* **Problem**: Restate word for word every entry that appears below, skipping its pictures.

* **Stored records**:
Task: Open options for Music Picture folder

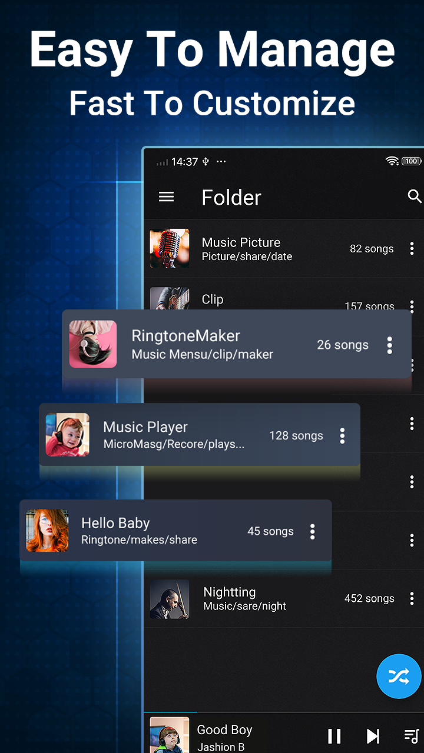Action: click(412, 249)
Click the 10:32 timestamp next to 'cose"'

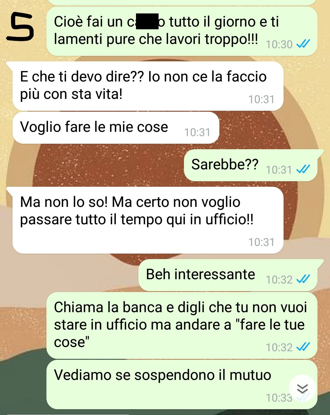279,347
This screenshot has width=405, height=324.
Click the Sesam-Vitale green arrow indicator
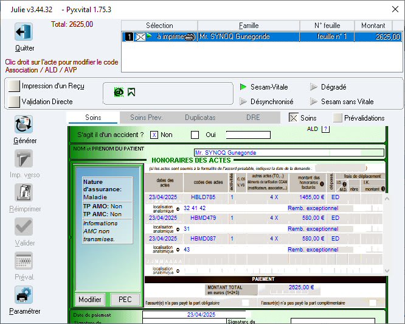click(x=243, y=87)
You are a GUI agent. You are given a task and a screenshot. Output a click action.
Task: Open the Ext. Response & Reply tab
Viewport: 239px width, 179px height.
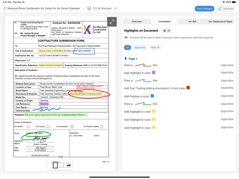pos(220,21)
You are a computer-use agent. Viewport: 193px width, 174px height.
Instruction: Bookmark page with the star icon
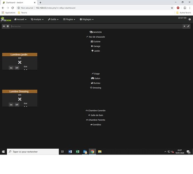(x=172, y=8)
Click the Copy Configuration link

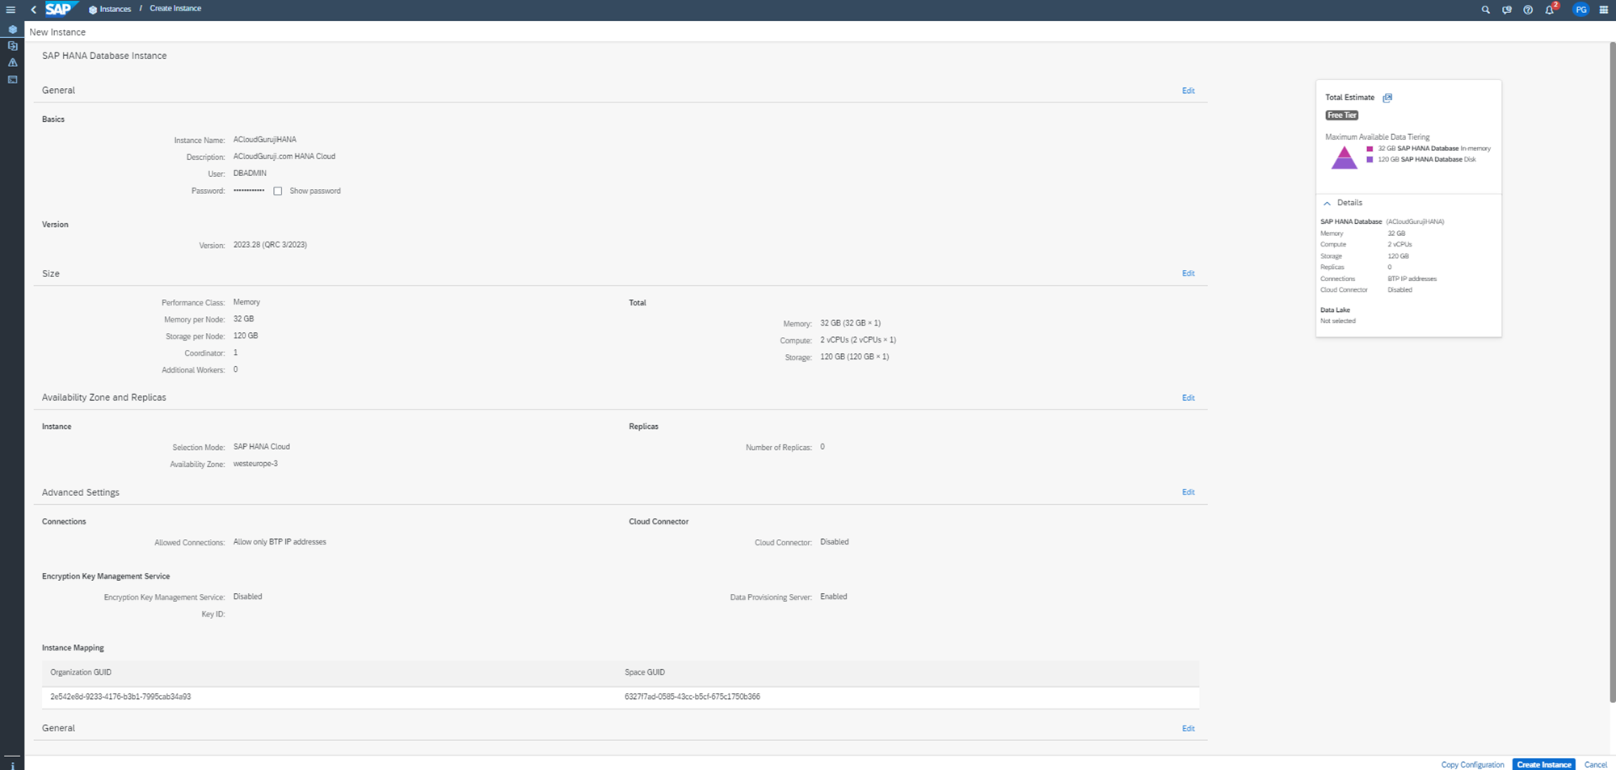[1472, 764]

* **Written response**:
Task: Open options for Music Picture folder

Action: click(412, 249)
Click the 10:32 timestamp next to 'cose"'

279,347
This screenshot has width=405, height=324.
Click the Sesam-Vitale green arrow indicator
click(x=243, y=87)
You are a GUI agent. You are given a task and a screenshot. Output a click action.
Task: Open the Ext. Response & Reply tab
Viewport: 239px width, 179px height.
pos(220,21)
You are a computer-use agent. Viewport: 193px width, 174px height.
Instruction: Bookmark page with the star icon
(x=172, y=8)
Click the Copy Configuration link

[1472, 764]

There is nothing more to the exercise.